Given passage:
-------------------------

Digital Scholarly Editions in the Humanities are the result of critical editing processes, in which analog documents are transcribed into a digital form, mostly with the help of markup languages. An essential step of these processes is the recognition and markup of entities such as people, places and organizations in the digital texts. The software
NEISS TEI Entity Enricher (NTEE) assists this step in two ways: It provides the possibility to train custom entity taggers based on state-of-the-art neural networks and it supports manual identification of the recognized entities. The input and output format is TEI-XML (TEI Consortium, 2021).
NTEE is an open source software. The program and its documentation are available at:
Description of functionality
The core feature of the software is the fine-tuning of pre-trained neural language models for an edition-specific entity recognition task. The resulting entity tagger can then be used to mark up entities in one or more TEI files. In total, the NTEE workflow includes five subtasks: configuration, groundtruth building, training, prediction and postprocessing. They all take place in a single user interface.

-------------------------

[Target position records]
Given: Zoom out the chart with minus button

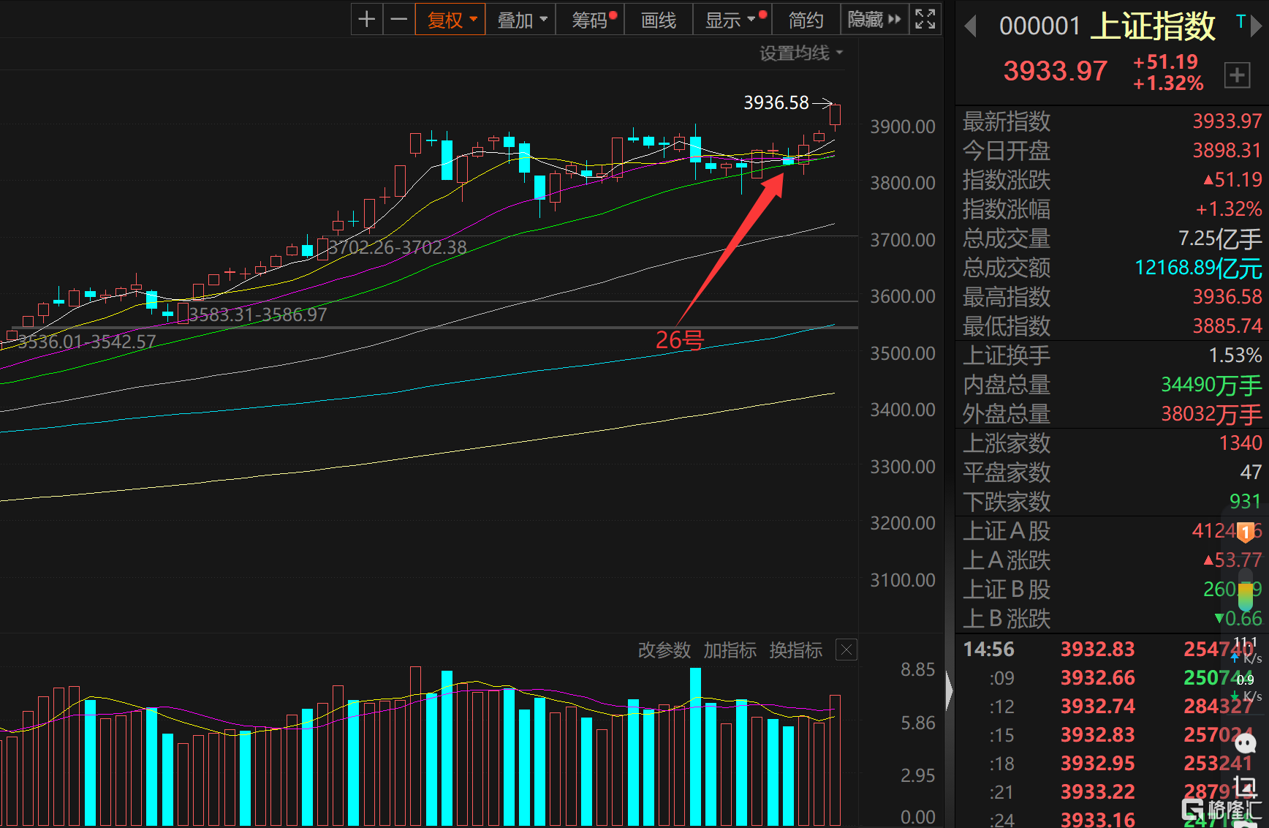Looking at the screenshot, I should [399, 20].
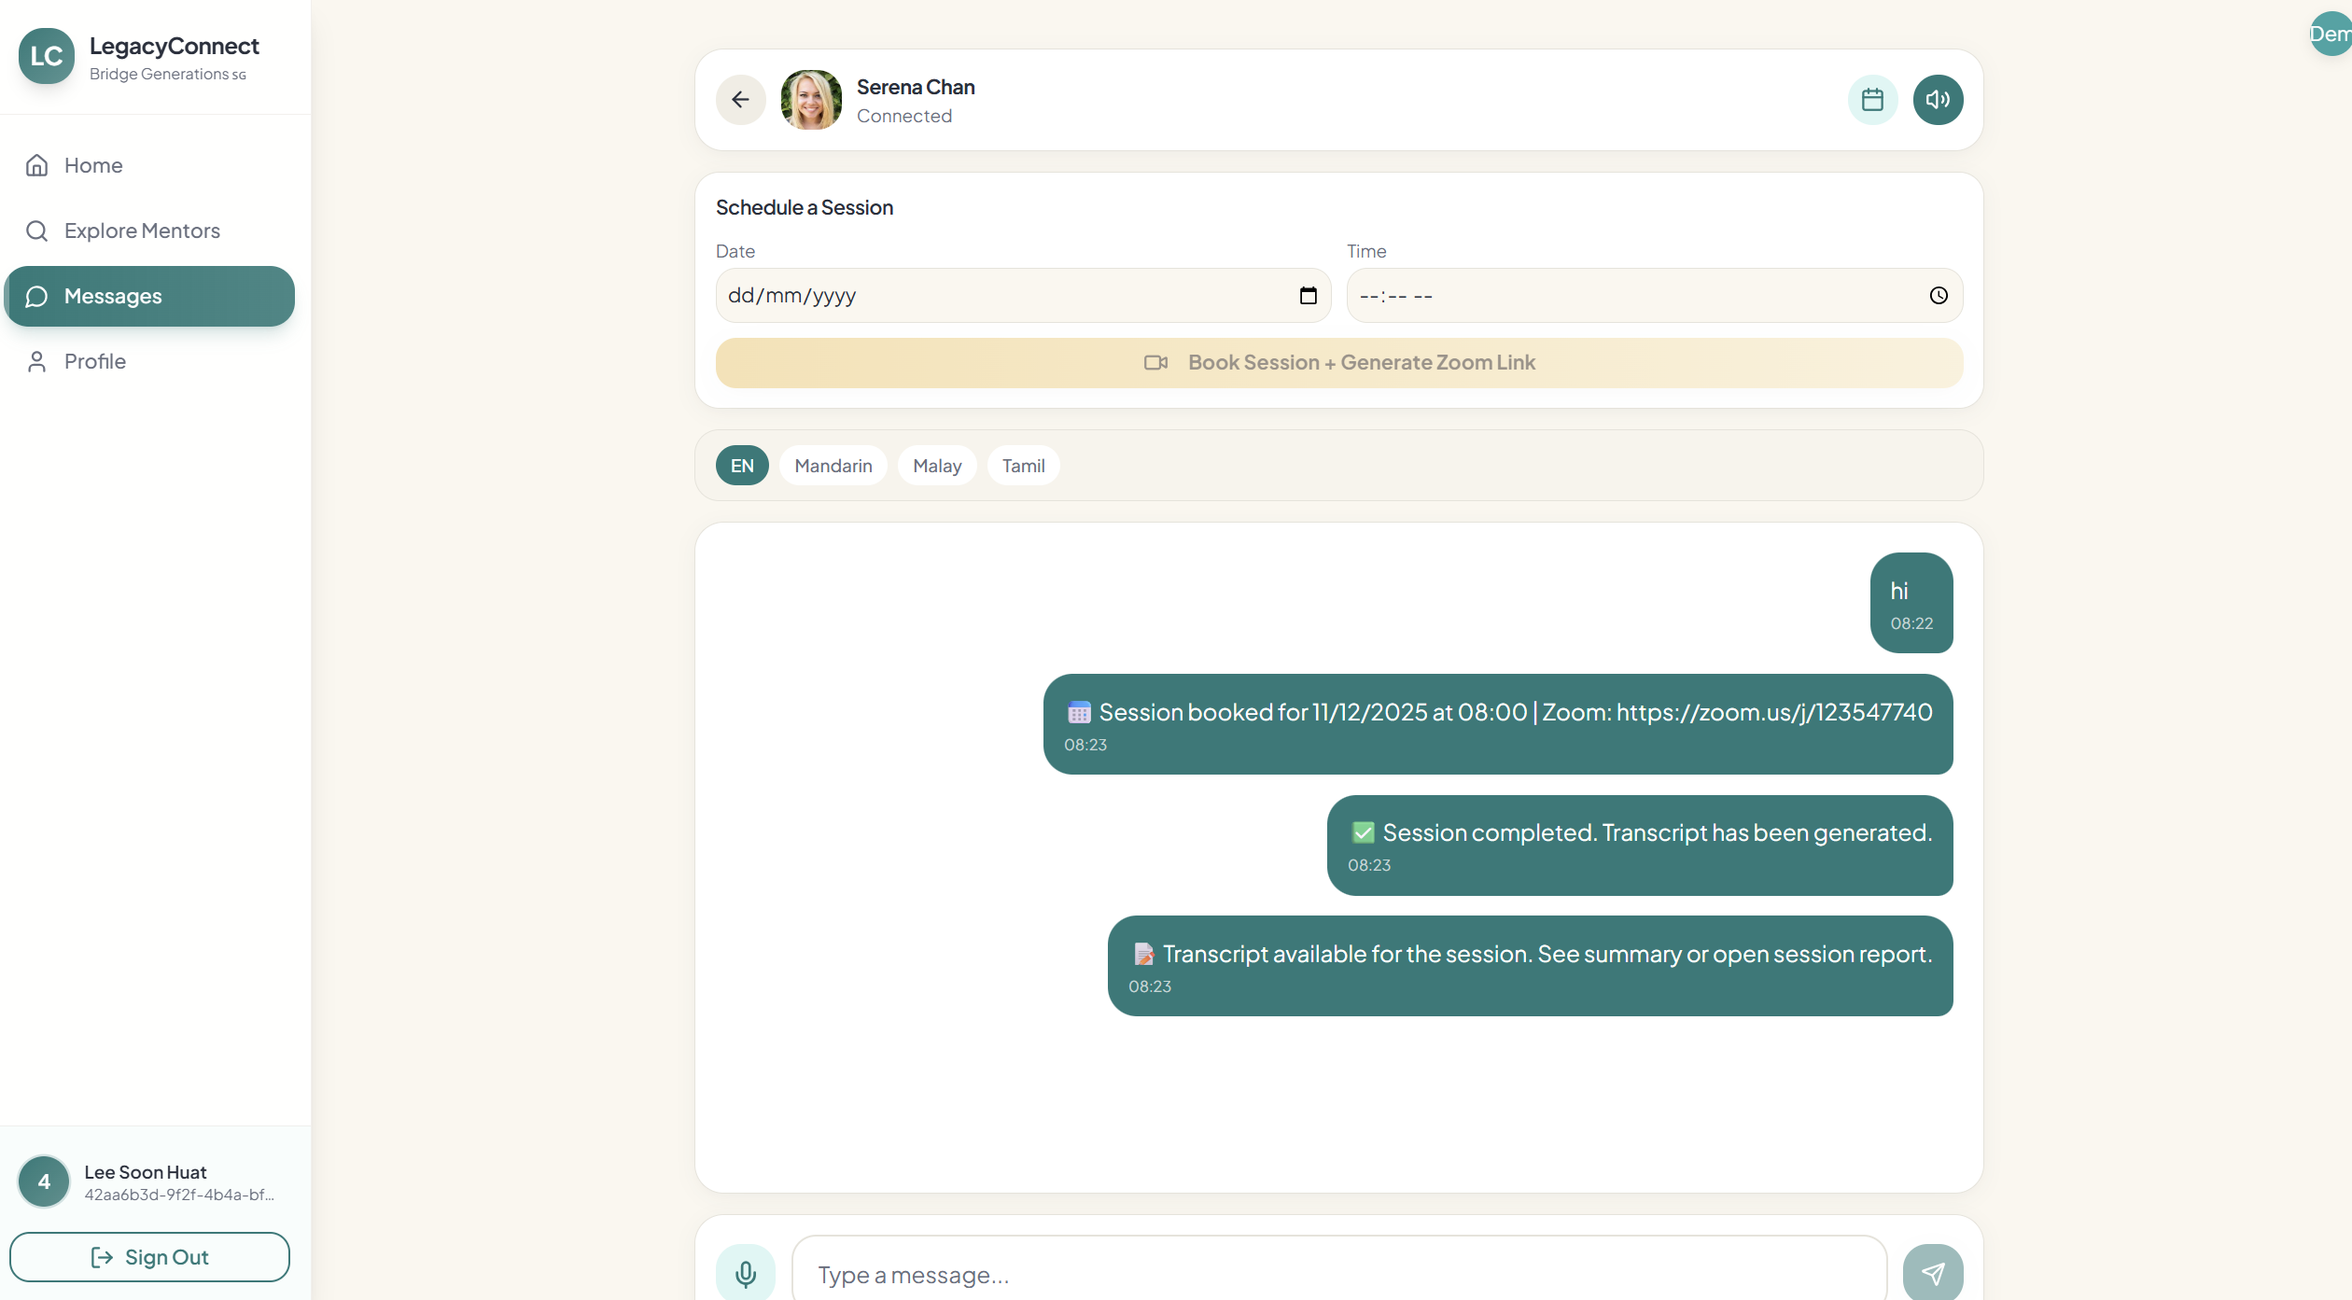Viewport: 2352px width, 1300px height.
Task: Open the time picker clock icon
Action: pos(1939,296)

-------------------------

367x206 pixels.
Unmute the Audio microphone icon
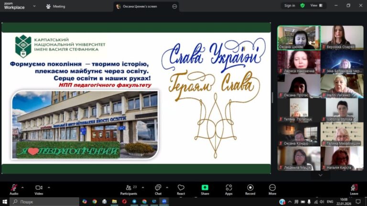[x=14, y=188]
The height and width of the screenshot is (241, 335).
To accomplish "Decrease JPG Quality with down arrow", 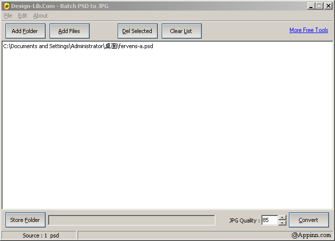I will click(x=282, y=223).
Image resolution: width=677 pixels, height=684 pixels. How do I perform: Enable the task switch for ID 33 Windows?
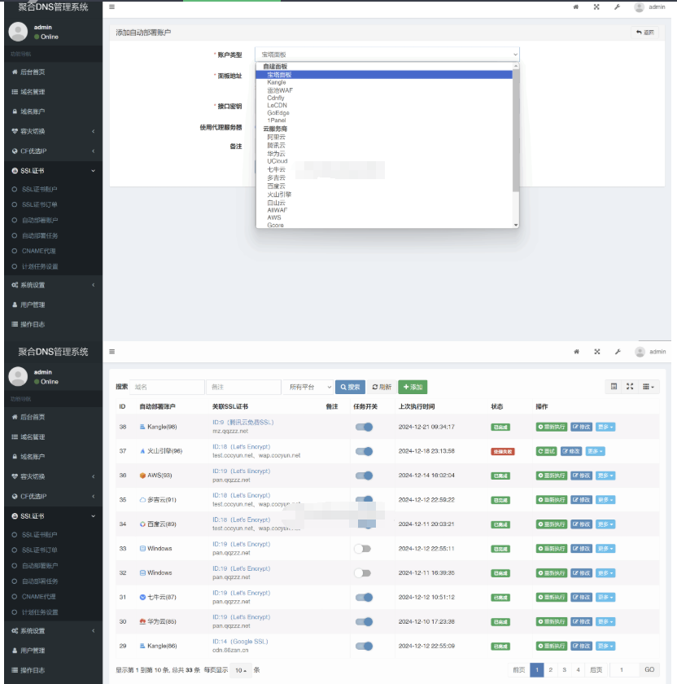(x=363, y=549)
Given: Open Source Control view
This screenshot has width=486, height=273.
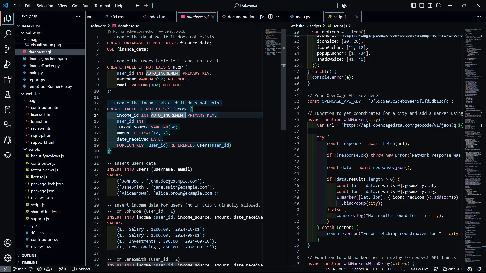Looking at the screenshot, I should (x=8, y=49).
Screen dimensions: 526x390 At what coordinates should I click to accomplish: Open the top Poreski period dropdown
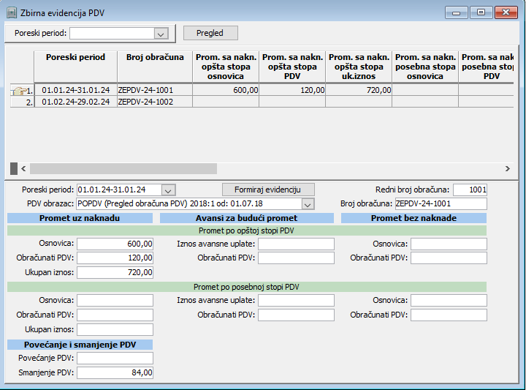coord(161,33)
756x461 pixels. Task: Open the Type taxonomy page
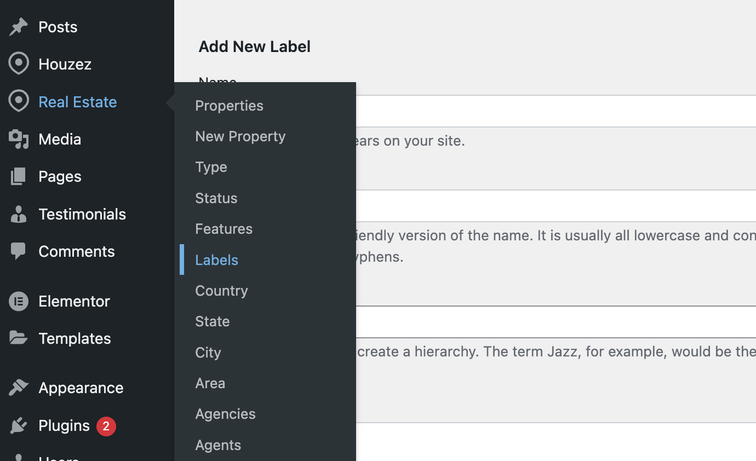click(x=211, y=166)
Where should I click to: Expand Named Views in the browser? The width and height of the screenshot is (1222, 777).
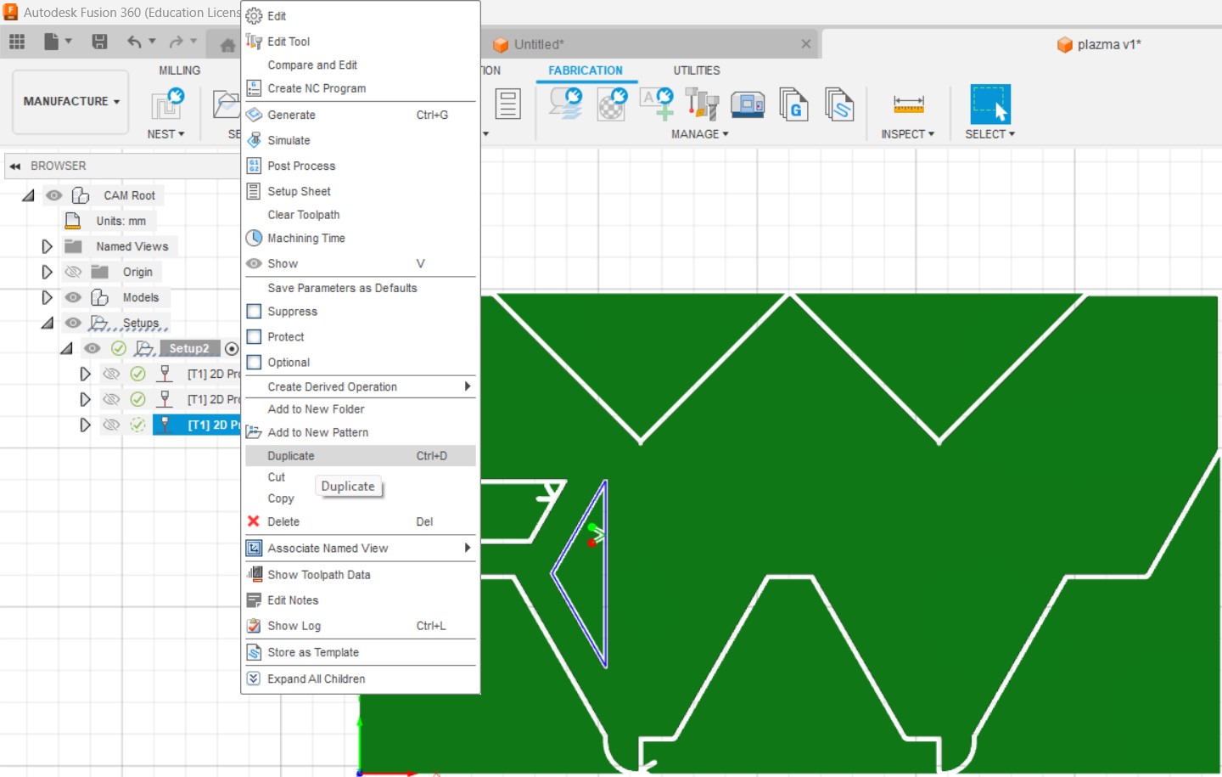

-------------------------

Your tasks:
**1)** According to the passage on the NEISS TEI Entity Enricher, what input and output format does the software use?
**2)** Carry on the passage on the NEISS TEI Entity Enricher from the point where it stops.
These records have no connection to the passage on the NEISS TEI Entity Enricher.

Written answers:
**1)** TEI-XML

**2)**
A training data overview in the Groundtruth Builder screen
As a prerequisite for training, a groundtruth must be created in the
Groundtruth Builder (see Fig. 1), i.e. a set of already annotated data that can be used to train an entity tagger. For this purpose, TEI files are applied as input data. Also, three configurations need to be done: The
Entity Definition is simply a TEI-independent list of those entity classes to be tagged later. A
TEI Read Entity Mapping (see Fig. 2) then defines which XML elements (including attribute values) correspond to these entities in the input TEI files. Finally, the
TEI Reader Config can be used to exclude the content of certain XML elements from processing, as a restriction on the basic behavior of NTEE to process the complete content of the ‘tei:text’ element mandatory in the TEI standard.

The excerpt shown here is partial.